== Task details ==
Omit the pictures. Transcribe exactly the lines below, from the one with "Save the JunOS settings" up to and including the last.

Supplied data START

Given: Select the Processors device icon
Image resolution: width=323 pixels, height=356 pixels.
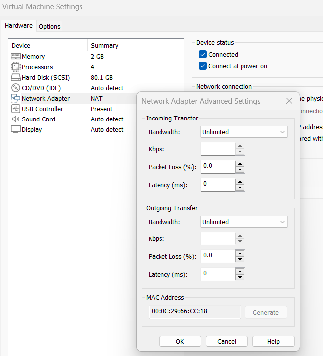Looking at the screenshot, I should click(15, 67).
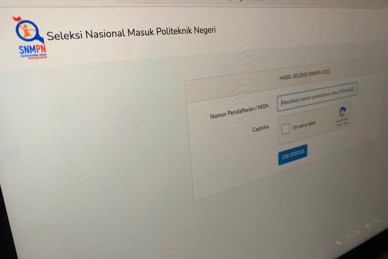Click the reCAPTCHA text under the swirl
The width and height of the screenshot is (388, 259).
click(x=342, y=120)
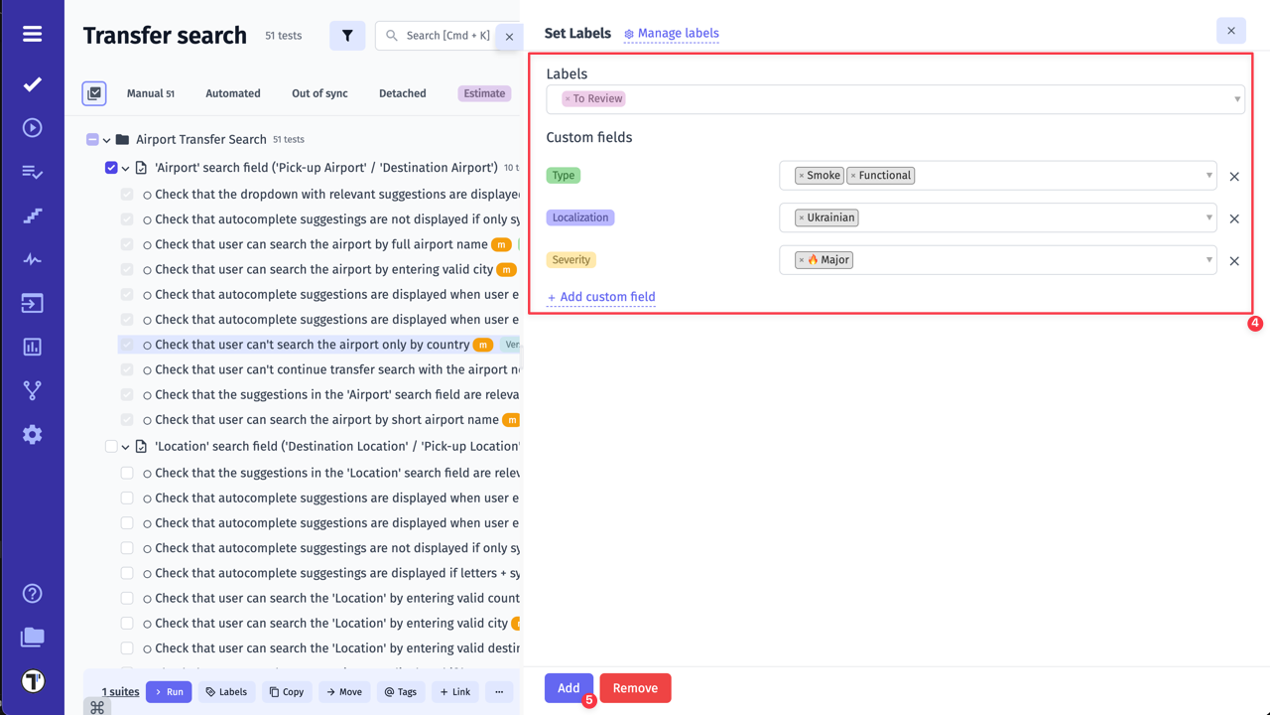Open analytics via the pulse icon
Screen dimensions: 1270x715
pyautogui.click(x=33, y=258)
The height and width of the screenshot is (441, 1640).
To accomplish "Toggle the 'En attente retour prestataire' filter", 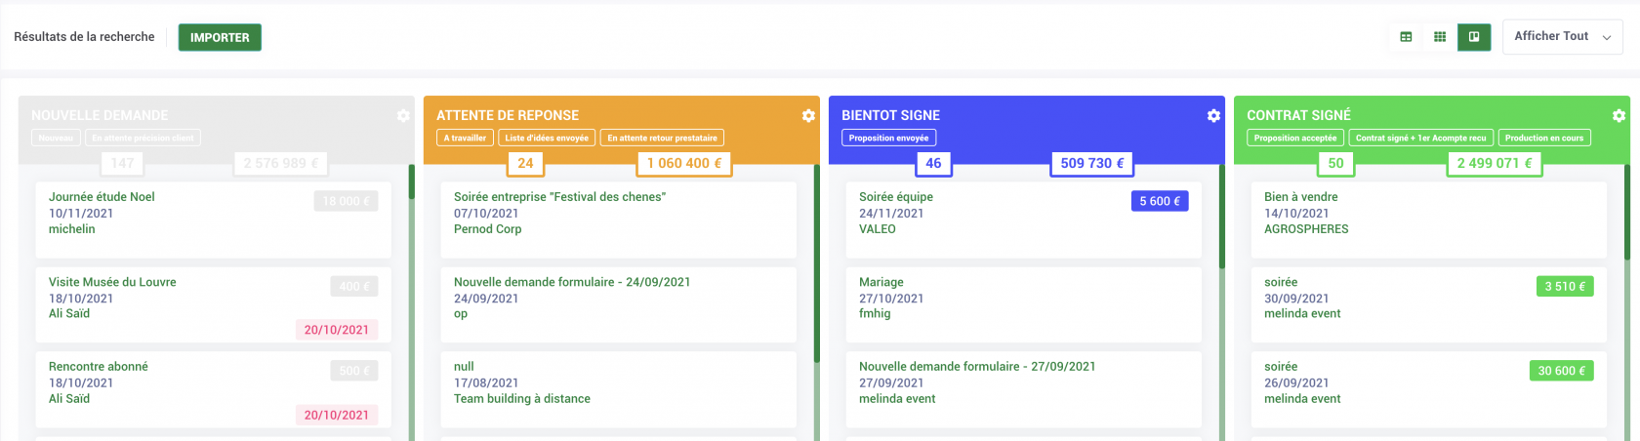I will pos(662,139).
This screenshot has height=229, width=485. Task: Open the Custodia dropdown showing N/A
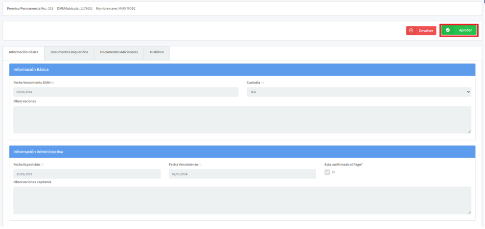(358, 92)
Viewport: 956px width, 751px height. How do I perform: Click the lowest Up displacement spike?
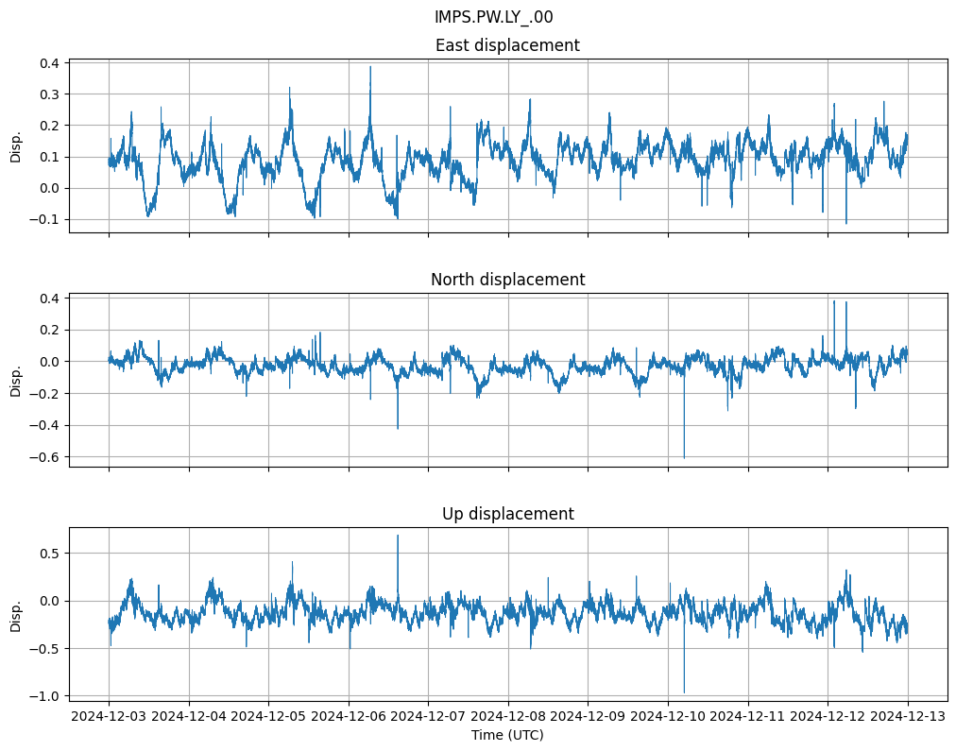(684, 692)
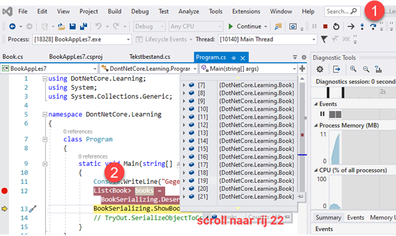
Task: Click the Step Into arrow icon
Action: 362,26
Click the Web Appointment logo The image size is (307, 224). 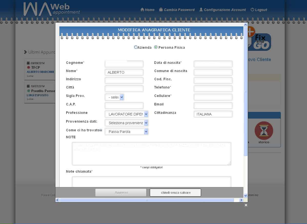(51, 9)
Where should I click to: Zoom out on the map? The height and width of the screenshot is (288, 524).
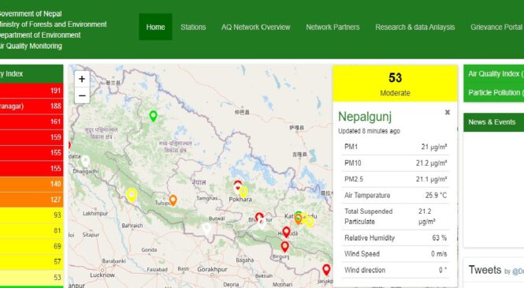pos(82,95)
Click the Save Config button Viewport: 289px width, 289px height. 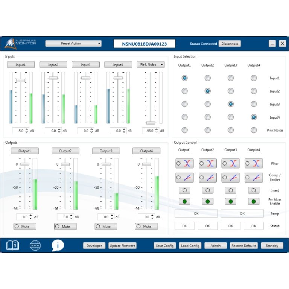tap(164, 246)
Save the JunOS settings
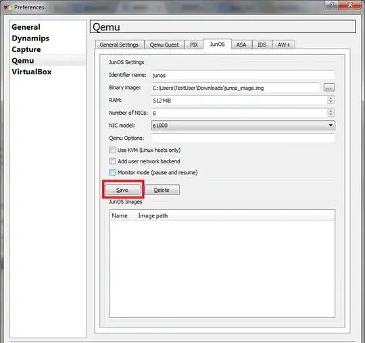 click(x=122, y=190)
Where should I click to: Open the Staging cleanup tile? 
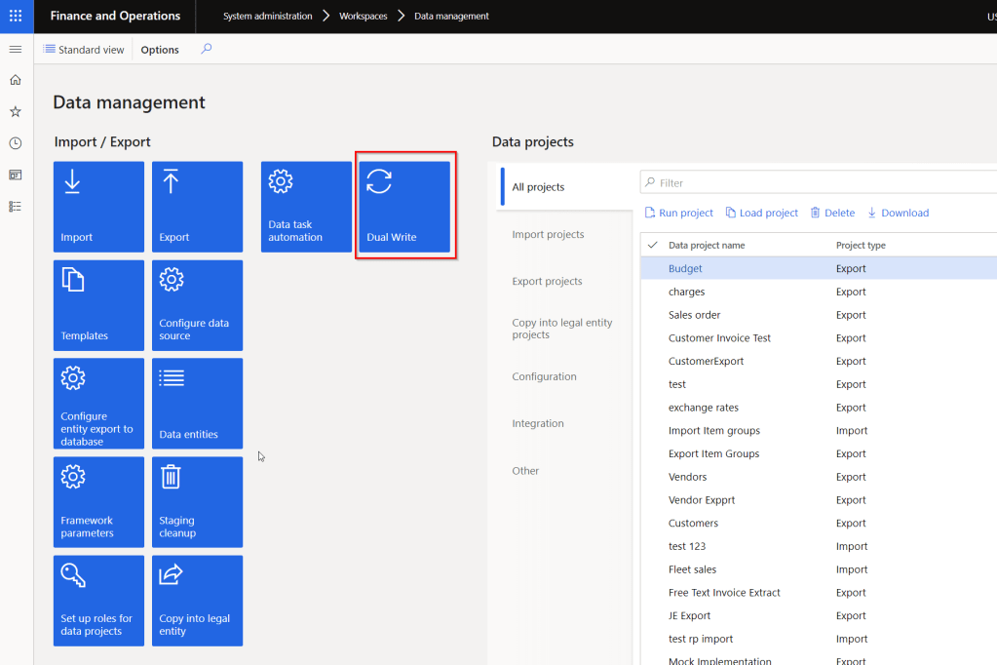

Supplied data END

== Response ==
Save the JunOS settings
 click(x=122, y=190)
Where should I click to: Open the Staging cleanup tile? 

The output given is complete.